Then the route heads east, through the largely unspoilt south, via a succession of small, historic market towns such as Malpas and Audlem. These villages appear in the Domesday book, and the former has the remains of one of the chain of castles built to keep out the marauding Welsh.
From Audlem, we head northeast, crossing and recrossing the modern transport equivalent of the Shropshire Union – the M6 motorway – and skirting the town of Alsager. This boasts a lovely mere, which the author thought might make an ideal picnic stop, only to find it is almost completely fenced off.
Not flat any more
As you approach Macclesfield, you become increasingly aware of the looming presence of the Peak District in the distance. Clearly the rolling hills and easy slopes are not going to continue for ever. Progress slows as the road climbs steeply and keeps on going up – to 417m (1350’) – as the road reaches and crosses the main road to the Cat and Fiddle, beloved by motorcyclists. Don’t be ashamed to get off and push at any time – the views are more than worthwhile. And eventually you’re over the top and the issue becomes descending safely.

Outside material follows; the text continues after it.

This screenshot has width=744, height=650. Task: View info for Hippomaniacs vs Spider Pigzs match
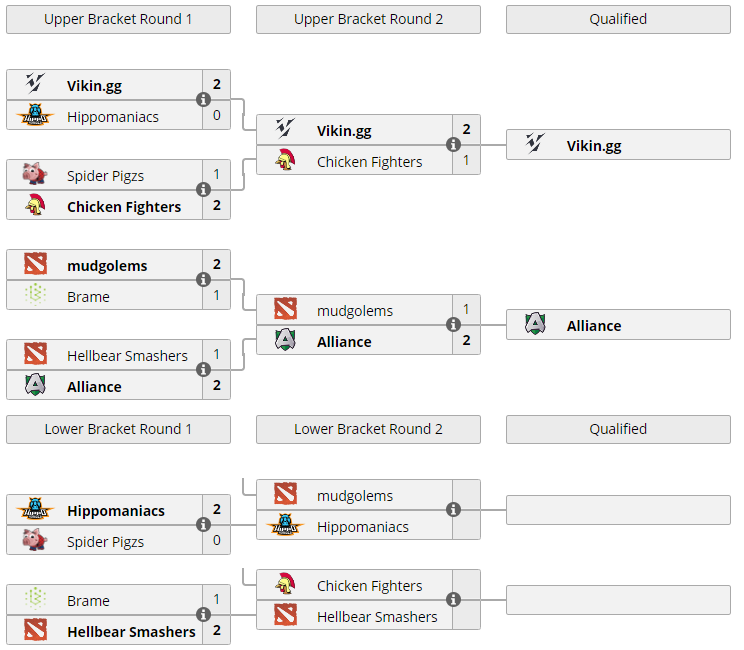click(204, 525)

From the natural riches of the Peak District there’s a smooth transition to Manchester footballer’s favourite village of Prestbury and its sought-after houses. Cheshire has one more spectacular feature in the beautiful and aptly named Alderley Edge, where a short diversion through the woods affords delightful prospects. Then across the plains once more, passing Mobberley at the end of Manchester Airport’s second runway, Tatton Park with its mere and great house and Arley, which features as the home of Thomas “Tommy” Shelby in Peaky Blinders before reaching the end and a well-earned ice cream in Comberbach.